You own everything we build
The Manage service (ongoing monitoring, retraining, updates) is optional. A practice can either take Manage or hand off to in-house IT or MSP after a transition period.
Published numbers. No “starting at” trickery.
$5K–$25K
2–4 weeks · written build plan
For a healthcare practice scoping engagement. Range depends on specialty, practice size, and number of workflows to evaluate.
$25K–$300K
4–16 weeks · per scope, not per hour
For a healthcare practice AI build. Single-workflow single-practice on the low end; multi-workflow multi-location group on the high end. We quote per scope.
$3K–$20K/MO
Optional · ongoing
For ongoing operations on what we built. Smaller practices usually don’t need this; multi-clinician groups typically do.

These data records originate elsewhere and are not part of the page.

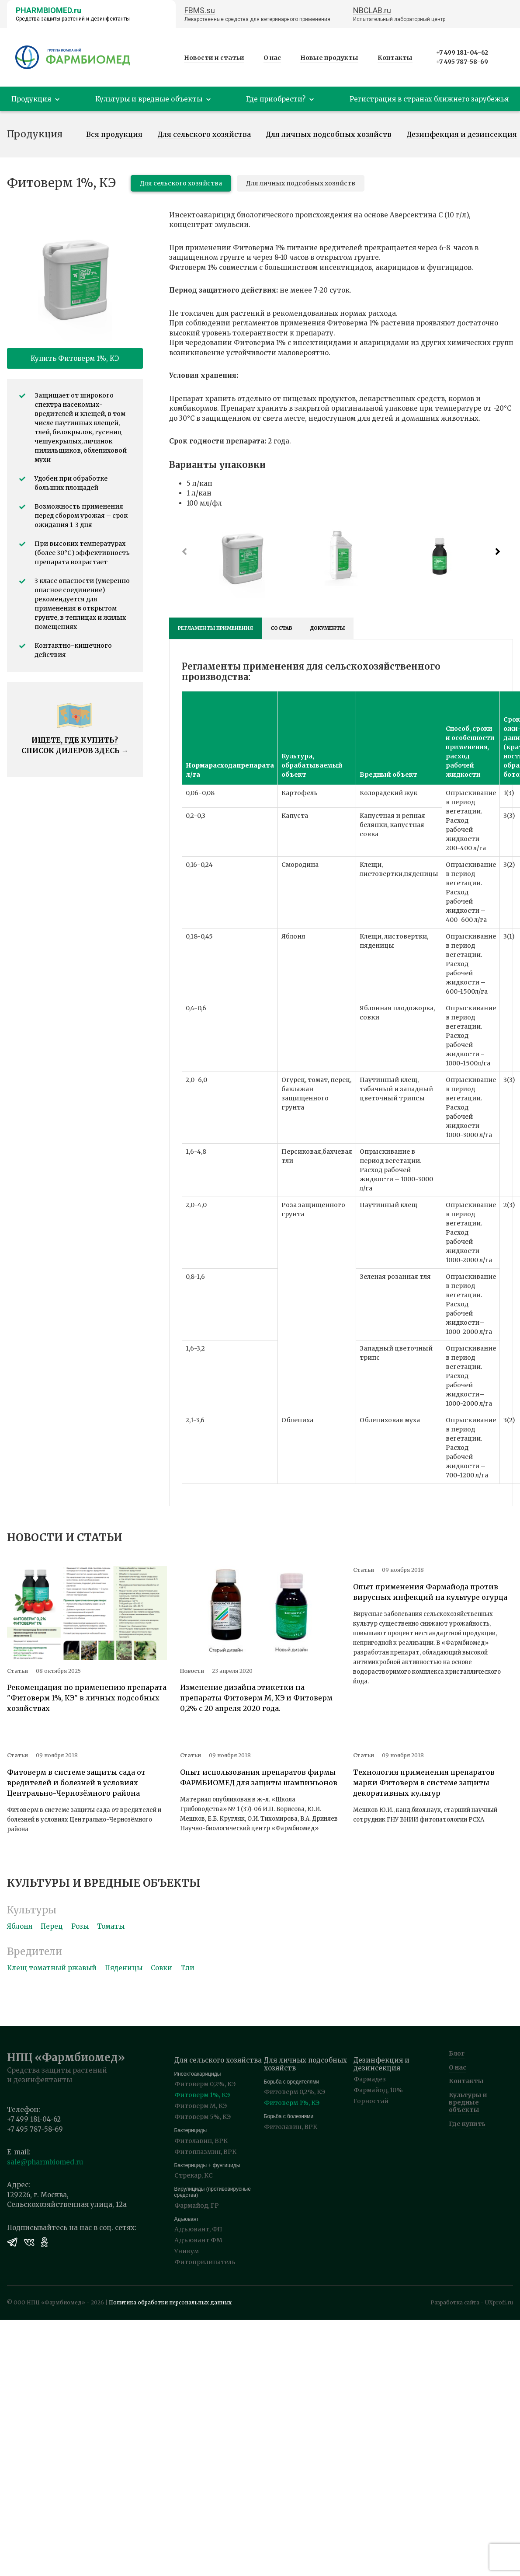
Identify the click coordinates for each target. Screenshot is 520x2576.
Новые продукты (329, 58)
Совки (161, 1968)
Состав (281, 628)
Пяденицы (123, 1968)
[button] (498, 551)
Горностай (371, 2101)
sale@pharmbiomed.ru (45, 2162)
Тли (187, 1968)
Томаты (111, 1926)
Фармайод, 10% (378, 2090)
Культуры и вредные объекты (468, 2102)
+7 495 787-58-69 (462, 62)
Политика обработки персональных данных (170, 2302)
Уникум (186, 2251)
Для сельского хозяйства (204, 135)
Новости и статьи (214, 58)
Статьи (17, 1671)
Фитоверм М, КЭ (200, 2106)
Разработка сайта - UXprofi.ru (471, 2302)
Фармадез (370, 2079)
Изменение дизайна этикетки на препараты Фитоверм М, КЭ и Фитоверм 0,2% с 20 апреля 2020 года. (256, 1698)
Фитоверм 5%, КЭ (202, 2117)
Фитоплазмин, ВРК (205, 2152)
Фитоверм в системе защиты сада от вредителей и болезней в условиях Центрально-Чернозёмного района (76, 1783)
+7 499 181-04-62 (462, 52)
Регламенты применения (215, 628)
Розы (80, 1926)
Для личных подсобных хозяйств (329, 135)
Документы (327, 628)
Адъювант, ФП (198, 2229)
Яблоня (19, 1926)
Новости (192, 1671)
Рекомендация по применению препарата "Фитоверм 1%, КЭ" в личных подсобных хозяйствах (86, 1698)
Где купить (467, 2124)
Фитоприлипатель (205, 2262)
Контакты (395, 58)
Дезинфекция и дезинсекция (461, 135)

Where in the range you land depends on your specialty, EHR, how many workflows we’re building, how clean your existing data is, and whether you have anyone in-house who can co-own the system.
Ironworks AI is an early-stage Virginia startup. Our first live Build engagement shipped in 2026 — operations infrastructure for a professional services firm — and we have healthcare proposals in motion. If you’re talking to other AI consultants about your practice, ask them what they’re going to do with your insurance verification when the payor changes their portal layout, and how they handle BAAs when the AI vendor changes their terms. The good ones will have answers. The not-good ones will pivot to talking about transformation.